If I closed my eyes I could have sworn my hair was being cut by Krypto.


My family shows up towards the end and she notices them in the background. She asks me how old all the kids are. I quickly give ages and wish I could sneak out of the chair. She asks if they are all mine. I respond, "Yes they are all mine but I do share them with their mother." She asks if I get along with their mother and I tell her it's a work in progress like everything else.


I was relieved to get out of the salon. Even my time to relax gets interrupted.

Monday, November 9, 2009

Back from the Brink

Once again sickness has kept me out. However this time it was not for me. Kent was diagnosed with H1N1. He is only 8 months old and I have never been so scared. On Tuesday, Lois called Superman after her doctor's appointment. She told him the doctor confirmed she had the flu and most likely H1N1. Superman then called me. Of course, my first reaction is fear. You can't turn on the news without hearing about another death and how horrible it is for young children to get. I ask a million questions and none of the answers made me feel better. When was she contagious? How long until someone else develops symptoms?


Lois was contagious and without symptoms during our family pictures on Sunday. Great, the one day we are all trapped in a vehicle going to the location to have family pictures made. The only thing that was better than that was she was sitting next to Kent the entire way. I immediately call his pediatrician and her nurse describes the symptoms we should be looking for. Kent has really bad allergies and has all the symptoms all the time. We decide to play it safe and make an appointment for the Wednesday.

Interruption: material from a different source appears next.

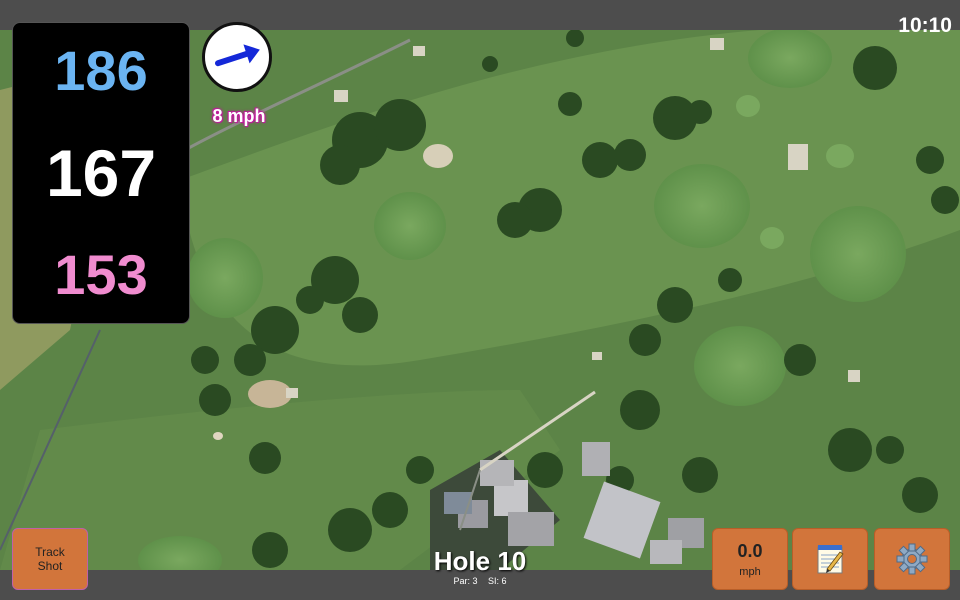 The height and width of the screenshot is (600, 960). What do you see at coordinates (925, 26) in the screenshot?
I see `clock: 10:10` at bounding box center [925, 26].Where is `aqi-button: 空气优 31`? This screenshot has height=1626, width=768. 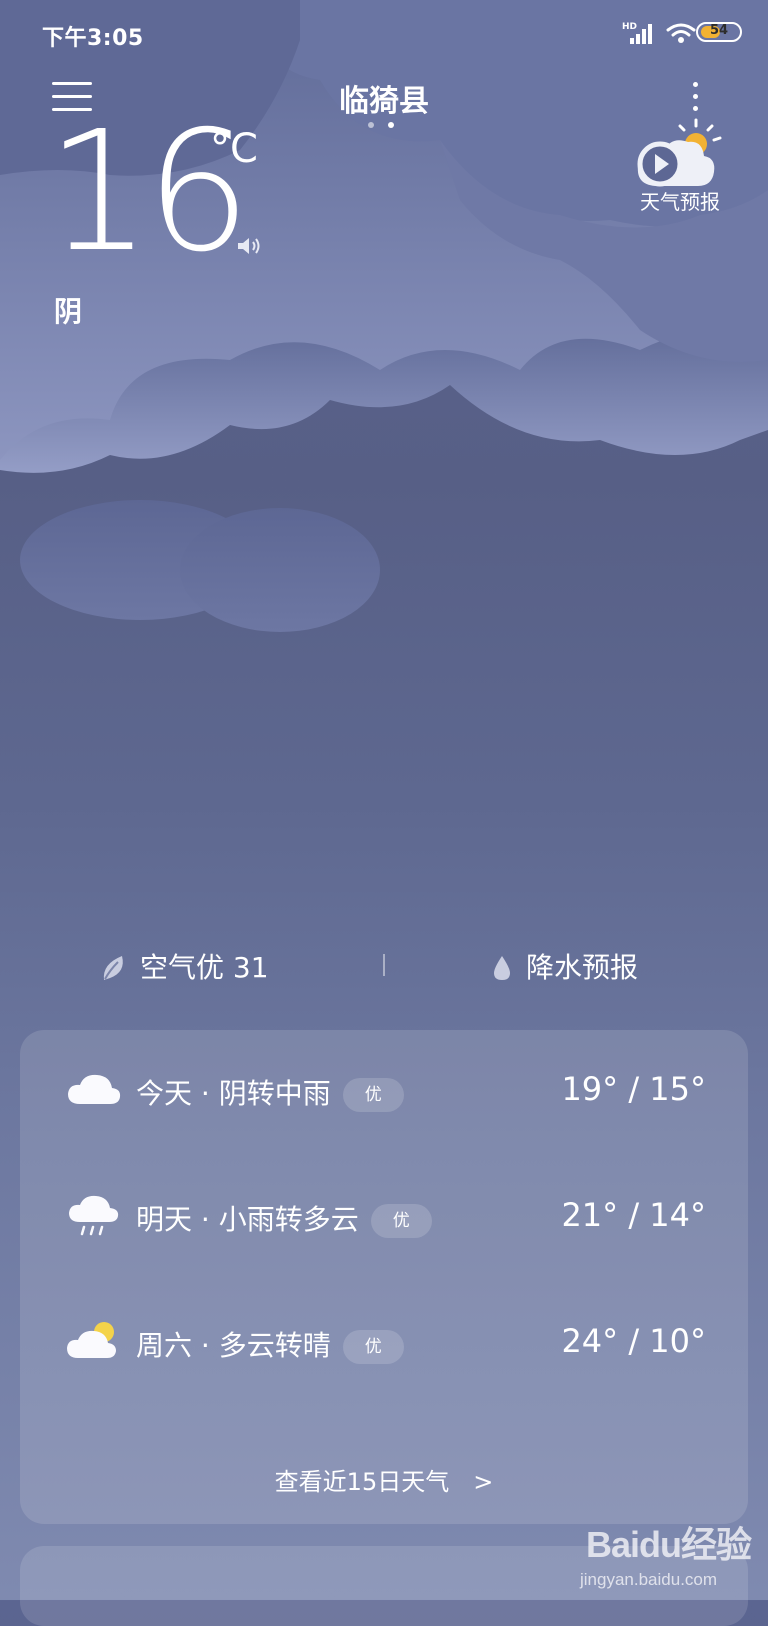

On Tuesday Superman made sure Lexie was notified since she is pregnant and Lane could have carried it back to their house after the weekend with us. Superman then called Krypto. We were expecting a blowup. Clark had shown no signs up to this point and the doctor advised to keep him home if symptoms developed. At his age, she felt he would recover on his own. Krypto didn't even blink an eye. She did not express anything. It was like she was being told the weather report. No big deal.

Wednesday comes and Kent is running a fever and is fussy. The doctor confirms he does have the flu and since he has already received his seasonal flu shot more than likely it is H1N1. My heart drops. Worst case scenarios are running through my head. Oh my god, not my child. He was put on Tamiflu and we all hoped for the best.


When Krypto called on Thursday to check on Clark she was told Kent had contracted it. Apparently this caused her concern and it sounded like she didn't want to have Clark come to her house if he might have it. He told her of the symptoms he should be having and the symptoms should appear before Monday if he was going to get it.

By the weekend Kent was doing better and besides being cranky and unable to sleep it wasn't too bad. Saturday we were even able to attend Lane's choir concert. Crisis averted.